DOCUMENT ▸
Intervention de Didier Mandelli

Commission de l'aménagement du territoire et du développement durable — Réunion du 24 janvier 2018 à 9h00
Proposition de loi relative au développement durable des territoires littoraux — Examen du rapport et du texte de la commission en première lecture

Photo de Didier MandelliDidier Mandelli, rapporteur :

Ce texte semble peut-être familier à certains d'entre vous. Il vise en effet à relancer le processus d'examen des dispositions de la proposition de loi n° 3959 portant adaptation des territoires littoraux au changement climatique, déposée à l'Assemblée nationale en juillet 2016 et adoptée en première lecture au Sénat en janvier 2017.

En deuxième lecture, le texte transmis par l'Assemblée au Sénat n'avait pas pu être examiné, compte tenu de la suspension des travaux parlementaires.

Au Sénat, Michel Vaspart avait été rapporteur de notre commission, et Philippe Bas avait été nommé rapporteur pour avis de la commission des lois. Je tiens à saluer la qualité de leur travail d'alors, et leur implication sur ce nouveau texte, le président Bas étant à nouveau rapporteur pour avis. Nous avons travaillé en étroite collaboration et plusieurs amendements que nous examinerons dans un instant font l'objet de propositions identiques de nos deux commissions.

La présente proposition de loi reprend l'essentiel du précédent texte dans la rédaction adoptée par le Sénat en première lecture.

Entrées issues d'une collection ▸

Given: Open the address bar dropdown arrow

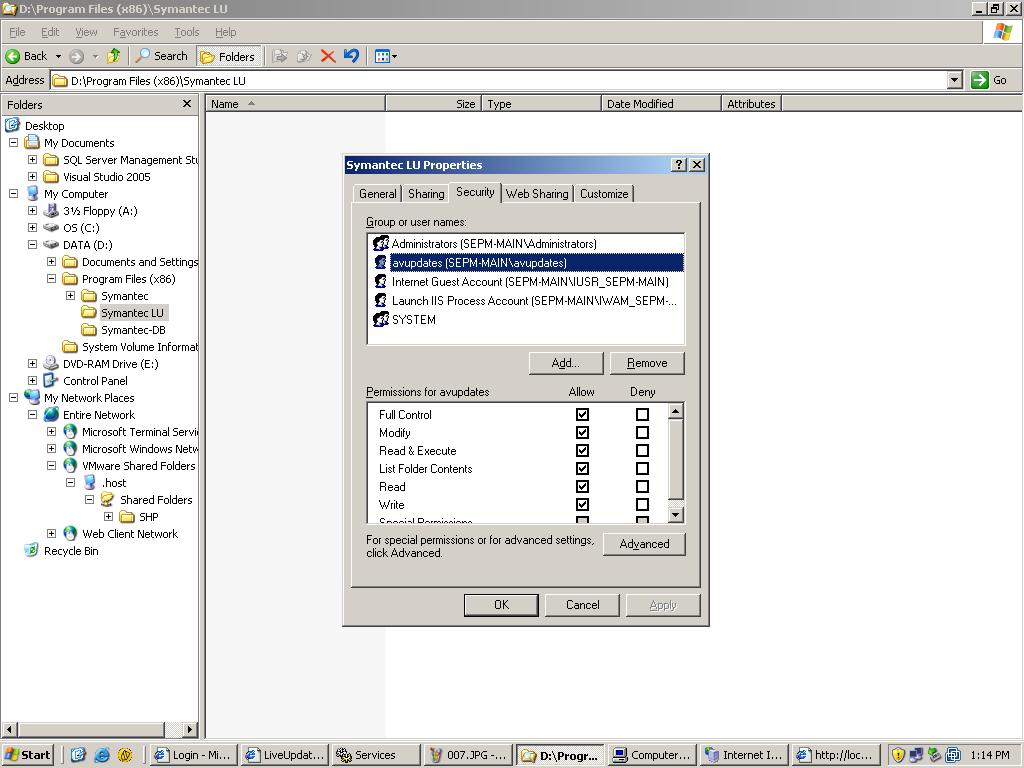Looking at the screenshot, I should [x=954, y=80].
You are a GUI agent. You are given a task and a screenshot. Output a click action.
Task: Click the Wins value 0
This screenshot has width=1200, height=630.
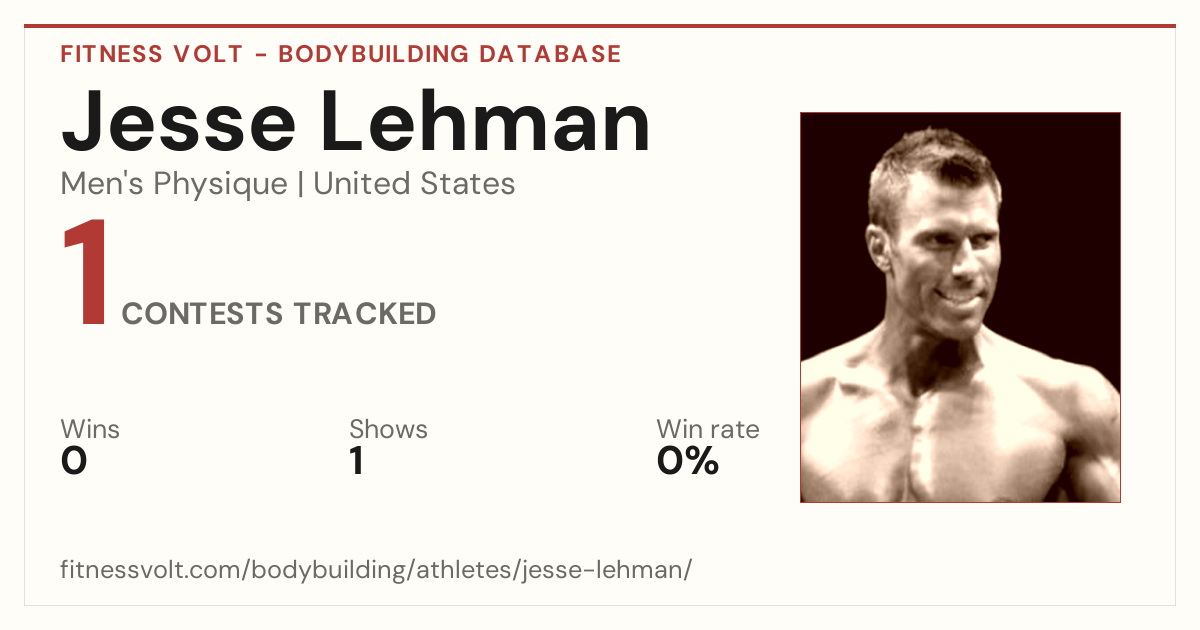(x=74, y=461)
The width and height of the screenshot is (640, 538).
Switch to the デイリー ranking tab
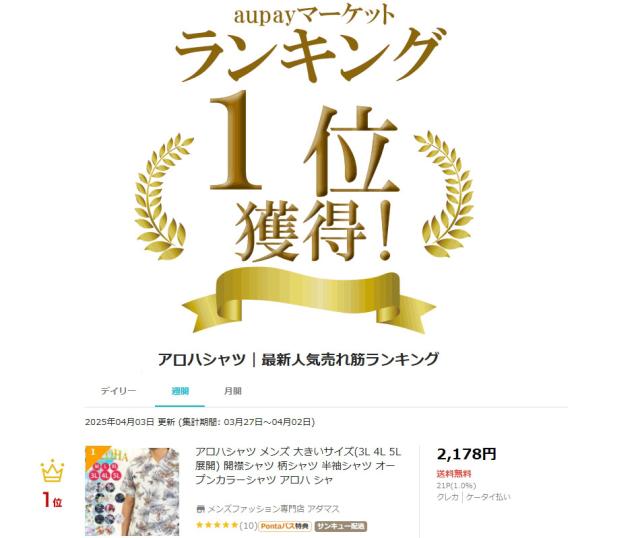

CONSIGNE 1 ▸
Répondez aux questions suivantes à l'aide du document sur la proposition de loi relative aux territoires littoraux.
(a) En quel mois et en quelle année la proposition de loi n° 3959 a-t-elle été déposée à l'Assemblée nationale ?
(b) Pour quelle raison le texte transmis en deuxième lecture n'avait-il pas pu être examiné ?
(c) Qui avait été rapporteur de la commission au Sénat ?
CONSIGNE 2 ▸
Prolongez l'intervention de Didier Mandelli sur les territoires littoraux à partir de la phrase qui la termine.

RÉPONSE RÉDIGÉE 1 ▸
(a) En juillet 2016.
(b) En raison de la suspension des travaux parlementaires.
(c) Michel Vaspart.

RÉPONSE RÉDIGÉE 2 ▸
Elle vise à mieux prendre en compte les effets du changement climatique sur l'érosion et l'élévation du niveau de la mer, afin de concilier le phénomène de recul du trait de côte avec le développement d'activités dans les territoires littoraux.

Je rappelle que le trait de côte représente environ 5 800 km pour la France métropolitaine et près de 10 000 km pour les outre-mer, et on estime qu'un quart de la côte en métropole connaît un phénomène d'érosion marquée, auquel s'ajoute l'élévation du niveau de la mer, accélérée par le changement climatique.

L'objectif principal du texte est d'intégrer et de gérer ce phénomène en améliorant l'information des acteurs locaux et en sécurisant juridiquement leurs activités. Il s'agit également de permettre aux collectivités territoriales de mener des opérations de recomposition spatiale, en tenant compte du recul à venir du trait de côte.

Pour cela, le texte prévoit la création d'une série d'instruments nouveaux, notamment de stratégies locales de gestion intégrée du trait de côte, de zones d'activité résiliente et temporaire, et d'un nouveau type de bail immobilier.

Par ailleurs, le texte reprend un ajout du Sénat dans la précédente proposition de loi, permettant de déroger au principe d'urbanisation en continuité de l'urbanisation existante, sous certaines conditions.

Bien que le présent texte reprenne fidèlement la précédente proposition de loi, j'ai souhaité mener une nouvelle série d'auditions avec les principales parties prenantes, et j'ai effectué deux déplacements, dans le Finistère et en Vendée, afin de prendre la mesure exacte des difficultés rencontrées dans les territoires littoraux et d'entendre les observations de chacun sur ce texte, qu'il s'agisse d'élus locaux, de professionnels, d'usagers ou de représentants associatifs engagés en faveur de l'environnement. Des délais contraints ne m'ont malheureusement pas permis de faire des déplacements dans d'autres territoires littoraux.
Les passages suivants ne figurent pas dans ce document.